Tips to help children during a quarantine
People deal with stress in different ways, and children and teens may respond more intensely to it than others. Helping your child learn ways to manage stress is important, especially given the recent outbreak of the Coronavirus Disease 2019, or COVID-19.
It’s important for parents to recognize when their children may be experiencing stress. Signs may include:
- Changes in eating or sleeping
- Alcohol, tobacco, or other drug use
- Acting clingy, withdrawn or anxious
- Trouble paying attention or concentrating
- Headaches or other body aches with no explanation
- Withdrawing from school or activities they used to enjoy
- Going back to behaviors they’ve grown out of, like bedwetting
- Excessive crying or being irritable, as well as “acting out” such as outbursts of anger
If you and your household are under quarantine — whether self-quarantine or otherwise — here are some tips to help support your children during this time.
- Share information. Talk with your children about COVID-19 explaining things at their level. Listen and answer any questions they may have.
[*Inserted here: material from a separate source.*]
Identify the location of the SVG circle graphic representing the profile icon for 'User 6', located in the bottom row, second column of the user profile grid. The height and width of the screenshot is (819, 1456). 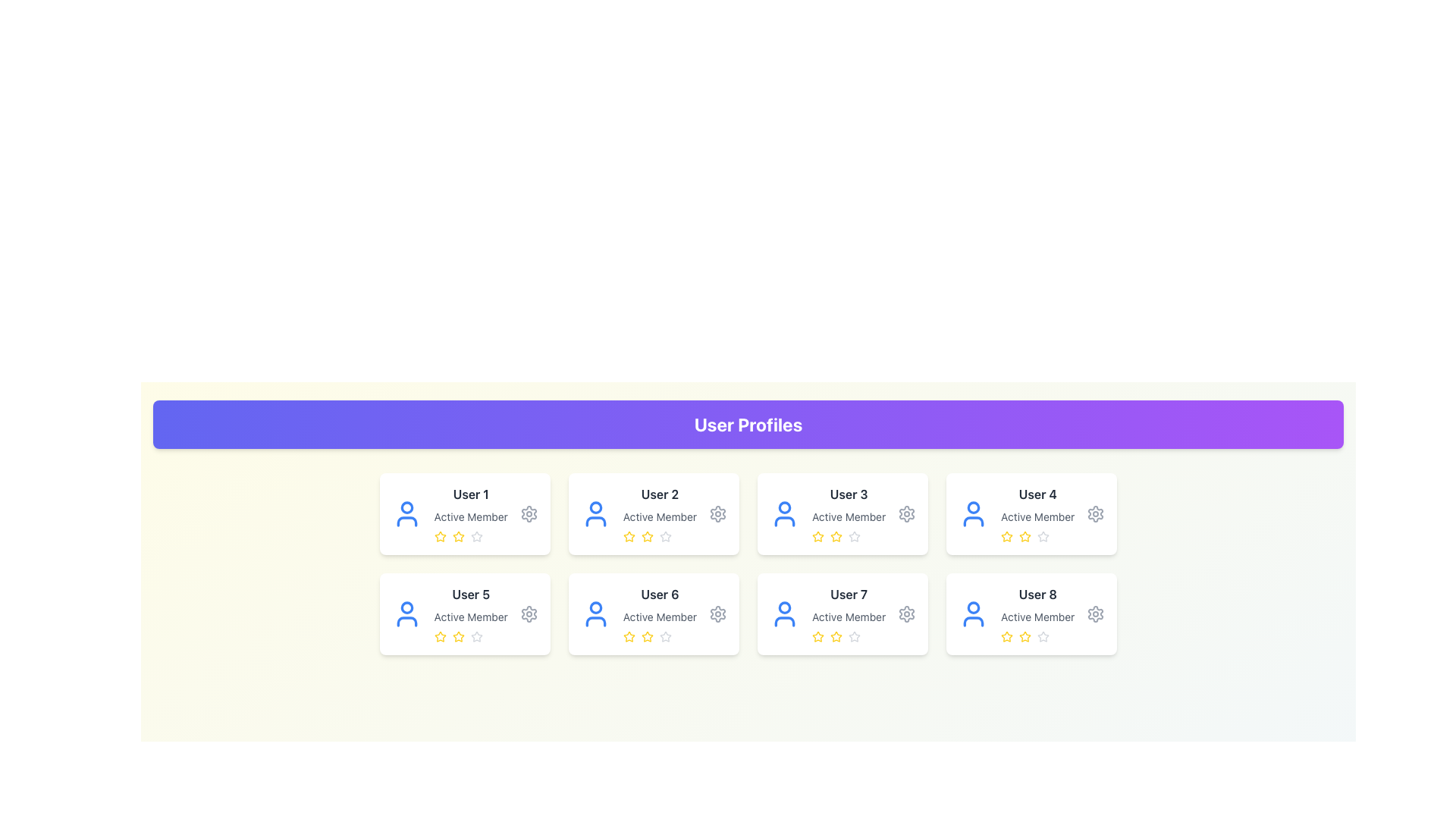
(595, 607).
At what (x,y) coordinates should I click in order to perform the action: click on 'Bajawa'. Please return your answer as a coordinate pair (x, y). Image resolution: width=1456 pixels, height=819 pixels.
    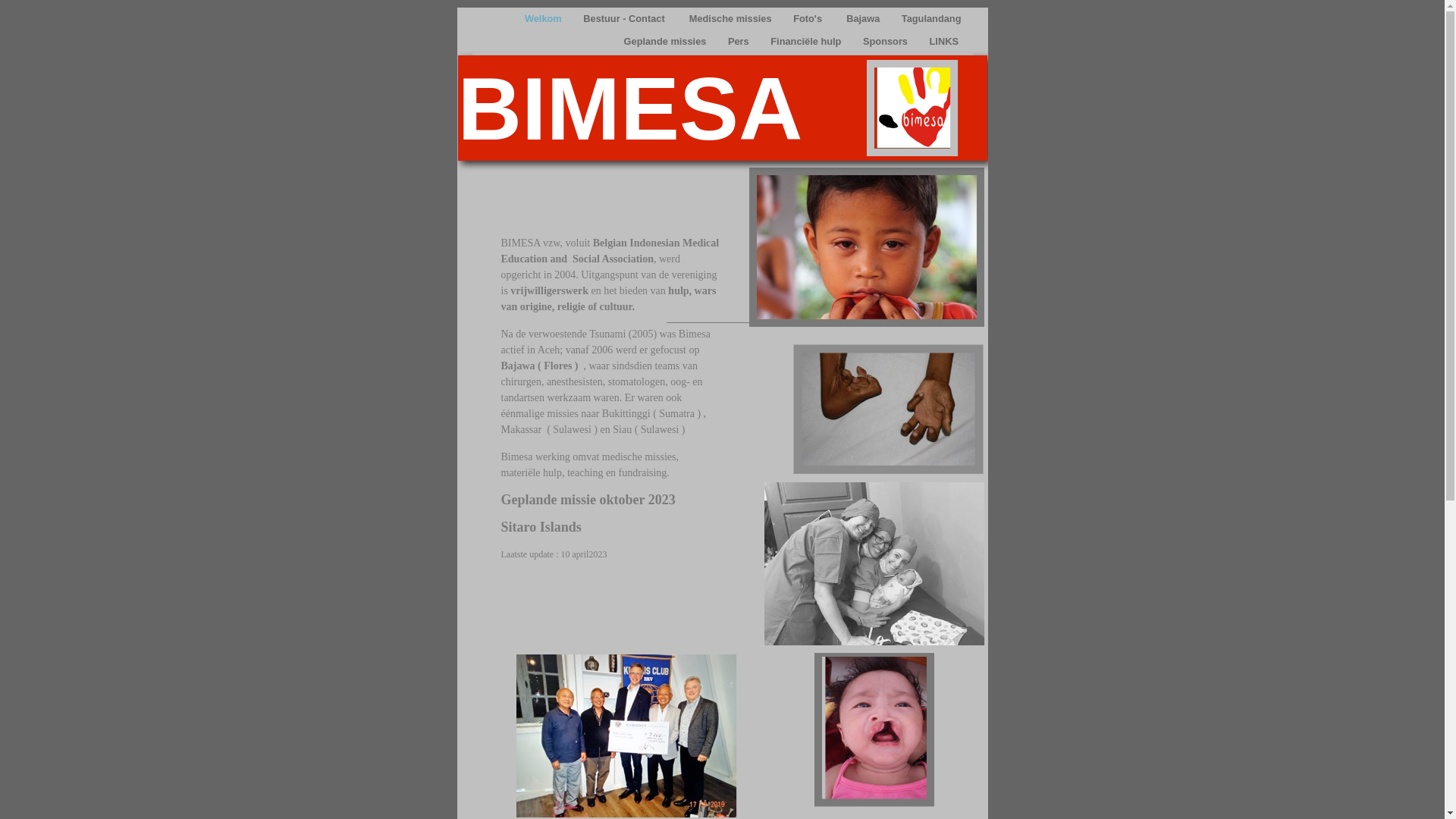
    Looking at the image, I should click on (864, 18).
- Help them feel secure. Be reassuring about their safety. Validate their feelings — it is OK to feel upset. You can also share how you manage stress to help them learn from you.
- Define boundaries. Limit exposure to news coverage. This includes social media. Make sure your children know they can ask questions at any time.
- Create regular routines. If there is a school closure, set a regular schedule for learning, making sure to include fun activities, too.
- Set a good example. Show your children ways to stay healthy during a quarantine. Maintain healthy eating habits, and get plenty of rest and physical activity.
- Stay connected. Establish how you’ll communicate with friends and family through available methods — text, phone calls, over the internet or even through letters in the mail.
If you are concerned about how stress may be affecting your child, speak with your child's doctor for guidance.